Crans-Montana, un ragazzo trasferito dal Niguarda al Policlinico di Milano: cure specialistiche per insufficienza respiratoria
Uno dei giovani feriti a Crans-Montana è stato trasferito dal Niguarda al Policlinico di Milano, centro lombardo di riferimento per le crisi respiratorie gravi.

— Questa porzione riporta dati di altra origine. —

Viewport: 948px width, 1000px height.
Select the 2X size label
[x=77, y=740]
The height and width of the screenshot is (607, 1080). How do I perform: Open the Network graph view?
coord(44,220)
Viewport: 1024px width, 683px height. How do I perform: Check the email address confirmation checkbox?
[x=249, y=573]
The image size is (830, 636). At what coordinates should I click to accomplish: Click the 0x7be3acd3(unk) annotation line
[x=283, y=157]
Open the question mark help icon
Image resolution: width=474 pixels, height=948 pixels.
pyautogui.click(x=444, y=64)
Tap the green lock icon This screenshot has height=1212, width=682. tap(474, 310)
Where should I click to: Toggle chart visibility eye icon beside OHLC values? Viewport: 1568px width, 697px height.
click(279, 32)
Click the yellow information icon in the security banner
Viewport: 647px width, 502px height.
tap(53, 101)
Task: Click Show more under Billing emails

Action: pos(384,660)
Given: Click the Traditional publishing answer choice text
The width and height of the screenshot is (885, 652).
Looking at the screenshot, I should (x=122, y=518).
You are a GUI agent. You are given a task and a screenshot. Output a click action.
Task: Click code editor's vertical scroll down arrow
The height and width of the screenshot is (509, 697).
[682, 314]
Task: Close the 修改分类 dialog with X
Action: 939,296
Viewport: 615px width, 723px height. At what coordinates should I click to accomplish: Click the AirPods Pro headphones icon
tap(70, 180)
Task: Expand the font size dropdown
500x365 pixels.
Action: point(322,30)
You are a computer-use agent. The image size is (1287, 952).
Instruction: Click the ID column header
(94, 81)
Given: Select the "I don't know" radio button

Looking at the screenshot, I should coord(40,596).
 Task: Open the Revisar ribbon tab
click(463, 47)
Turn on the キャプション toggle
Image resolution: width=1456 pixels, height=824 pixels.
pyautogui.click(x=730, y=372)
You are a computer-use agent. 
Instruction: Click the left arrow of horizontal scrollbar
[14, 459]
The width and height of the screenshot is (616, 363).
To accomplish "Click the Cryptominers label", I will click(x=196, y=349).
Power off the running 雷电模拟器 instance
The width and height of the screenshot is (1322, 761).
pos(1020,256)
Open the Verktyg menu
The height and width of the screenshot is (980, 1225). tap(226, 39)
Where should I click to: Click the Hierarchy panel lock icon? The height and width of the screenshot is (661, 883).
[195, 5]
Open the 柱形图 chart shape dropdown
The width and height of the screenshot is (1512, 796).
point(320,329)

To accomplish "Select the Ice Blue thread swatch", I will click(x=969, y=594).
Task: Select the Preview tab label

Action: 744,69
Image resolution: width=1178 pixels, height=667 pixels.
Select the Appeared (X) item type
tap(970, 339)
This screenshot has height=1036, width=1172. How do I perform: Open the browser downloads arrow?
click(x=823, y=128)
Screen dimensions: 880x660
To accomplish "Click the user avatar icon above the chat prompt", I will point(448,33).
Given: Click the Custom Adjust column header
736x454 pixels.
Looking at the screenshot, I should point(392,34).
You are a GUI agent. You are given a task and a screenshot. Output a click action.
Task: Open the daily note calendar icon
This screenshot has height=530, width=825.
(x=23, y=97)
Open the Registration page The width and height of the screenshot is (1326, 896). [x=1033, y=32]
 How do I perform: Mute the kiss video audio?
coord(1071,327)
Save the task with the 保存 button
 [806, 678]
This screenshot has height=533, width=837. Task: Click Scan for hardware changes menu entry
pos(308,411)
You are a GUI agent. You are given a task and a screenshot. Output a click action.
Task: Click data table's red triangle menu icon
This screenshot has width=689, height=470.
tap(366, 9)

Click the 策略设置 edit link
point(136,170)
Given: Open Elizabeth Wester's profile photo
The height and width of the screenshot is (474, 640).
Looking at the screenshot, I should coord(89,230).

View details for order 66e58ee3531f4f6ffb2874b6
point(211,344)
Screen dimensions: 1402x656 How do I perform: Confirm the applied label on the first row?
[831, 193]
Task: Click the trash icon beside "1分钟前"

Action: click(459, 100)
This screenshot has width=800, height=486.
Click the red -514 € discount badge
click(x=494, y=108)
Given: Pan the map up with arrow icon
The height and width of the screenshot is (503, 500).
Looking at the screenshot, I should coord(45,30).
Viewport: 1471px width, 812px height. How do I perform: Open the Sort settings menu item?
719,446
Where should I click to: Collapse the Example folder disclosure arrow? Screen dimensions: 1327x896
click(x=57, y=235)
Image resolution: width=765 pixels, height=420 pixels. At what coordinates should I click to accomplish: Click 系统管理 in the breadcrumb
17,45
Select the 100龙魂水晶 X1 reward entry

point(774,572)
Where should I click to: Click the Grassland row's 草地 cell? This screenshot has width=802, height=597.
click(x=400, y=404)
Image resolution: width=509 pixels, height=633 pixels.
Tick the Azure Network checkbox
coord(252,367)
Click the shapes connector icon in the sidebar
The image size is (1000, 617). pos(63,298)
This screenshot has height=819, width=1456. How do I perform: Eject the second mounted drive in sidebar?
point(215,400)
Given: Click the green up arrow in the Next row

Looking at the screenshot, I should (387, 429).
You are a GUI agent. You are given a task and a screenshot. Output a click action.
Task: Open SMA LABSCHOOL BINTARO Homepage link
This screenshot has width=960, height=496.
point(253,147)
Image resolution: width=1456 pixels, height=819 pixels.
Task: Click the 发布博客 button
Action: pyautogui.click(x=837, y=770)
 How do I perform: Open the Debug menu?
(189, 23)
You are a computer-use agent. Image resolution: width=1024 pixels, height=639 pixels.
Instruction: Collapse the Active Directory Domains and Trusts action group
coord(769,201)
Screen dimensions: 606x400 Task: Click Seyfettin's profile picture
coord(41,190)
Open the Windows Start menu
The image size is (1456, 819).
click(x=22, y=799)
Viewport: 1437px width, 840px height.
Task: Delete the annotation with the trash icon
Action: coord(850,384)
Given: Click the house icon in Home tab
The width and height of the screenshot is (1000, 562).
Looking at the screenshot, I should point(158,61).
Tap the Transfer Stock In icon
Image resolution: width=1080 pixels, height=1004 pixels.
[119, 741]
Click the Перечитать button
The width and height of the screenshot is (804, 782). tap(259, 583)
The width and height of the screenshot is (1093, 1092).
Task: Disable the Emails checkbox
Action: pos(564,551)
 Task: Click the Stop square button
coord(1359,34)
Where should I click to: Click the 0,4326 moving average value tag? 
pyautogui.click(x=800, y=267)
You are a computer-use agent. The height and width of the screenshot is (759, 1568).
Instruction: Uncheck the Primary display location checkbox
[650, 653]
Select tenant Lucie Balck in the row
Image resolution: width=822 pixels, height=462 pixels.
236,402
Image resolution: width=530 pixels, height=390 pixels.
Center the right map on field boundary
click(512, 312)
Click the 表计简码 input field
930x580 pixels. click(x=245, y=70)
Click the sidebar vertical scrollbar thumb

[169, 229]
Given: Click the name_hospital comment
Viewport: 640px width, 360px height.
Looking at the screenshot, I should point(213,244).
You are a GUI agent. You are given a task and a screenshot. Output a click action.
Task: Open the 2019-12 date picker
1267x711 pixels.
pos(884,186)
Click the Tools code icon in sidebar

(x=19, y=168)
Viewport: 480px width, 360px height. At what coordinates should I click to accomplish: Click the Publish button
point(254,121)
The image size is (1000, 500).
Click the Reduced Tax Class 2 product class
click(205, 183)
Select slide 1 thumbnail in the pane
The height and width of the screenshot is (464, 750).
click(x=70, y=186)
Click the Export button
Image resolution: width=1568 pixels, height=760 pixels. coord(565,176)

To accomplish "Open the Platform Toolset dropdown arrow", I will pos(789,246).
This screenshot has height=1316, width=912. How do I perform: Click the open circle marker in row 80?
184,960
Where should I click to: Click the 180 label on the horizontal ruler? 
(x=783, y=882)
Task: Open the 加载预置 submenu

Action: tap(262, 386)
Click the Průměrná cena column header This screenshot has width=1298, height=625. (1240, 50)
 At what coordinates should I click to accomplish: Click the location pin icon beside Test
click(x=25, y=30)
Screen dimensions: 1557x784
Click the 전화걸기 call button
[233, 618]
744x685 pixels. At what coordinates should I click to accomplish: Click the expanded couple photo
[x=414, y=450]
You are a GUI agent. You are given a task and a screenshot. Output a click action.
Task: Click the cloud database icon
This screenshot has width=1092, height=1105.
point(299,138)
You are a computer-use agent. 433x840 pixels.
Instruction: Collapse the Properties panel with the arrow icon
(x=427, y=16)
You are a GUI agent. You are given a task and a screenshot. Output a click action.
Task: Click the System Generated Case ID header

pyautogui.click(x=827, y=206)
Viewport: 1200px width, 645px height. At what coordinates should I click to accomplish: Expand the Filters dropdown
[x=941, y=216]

Uno dei ragazzi coinvolti nel grave incidente avvenuto a Crans-Montana è stato trasferito nelle ultime ore dall’ospedale Niguarda al Policlinico di Milano. La decisione è maturata al termine di una valutazione collegiale tra specialisti lombardi, attivata fin dalle prime fasi dell’emergenza per garantire ai pazienti le cure più appropriate. A darne notizia è l’assessore regionale al Welfare Guido Bertolaso, che ha sottolineato come il coordinamento tra strutture e professionisti sia stato immediato e continuo.
Una situazione clinica complessa sul piano respiratorio
Il giovane, pur non rientrando tra i pazienti con le ustioni più estese, presenta una grave insufficienza respiratoria, aggravata da una condizione patologica preesistente. Un quadro clinico che ha reso necessario il ricorso a competenze e tecnologie altamente specializzate, disponibili in modo strutturato al Policlinico di Milano.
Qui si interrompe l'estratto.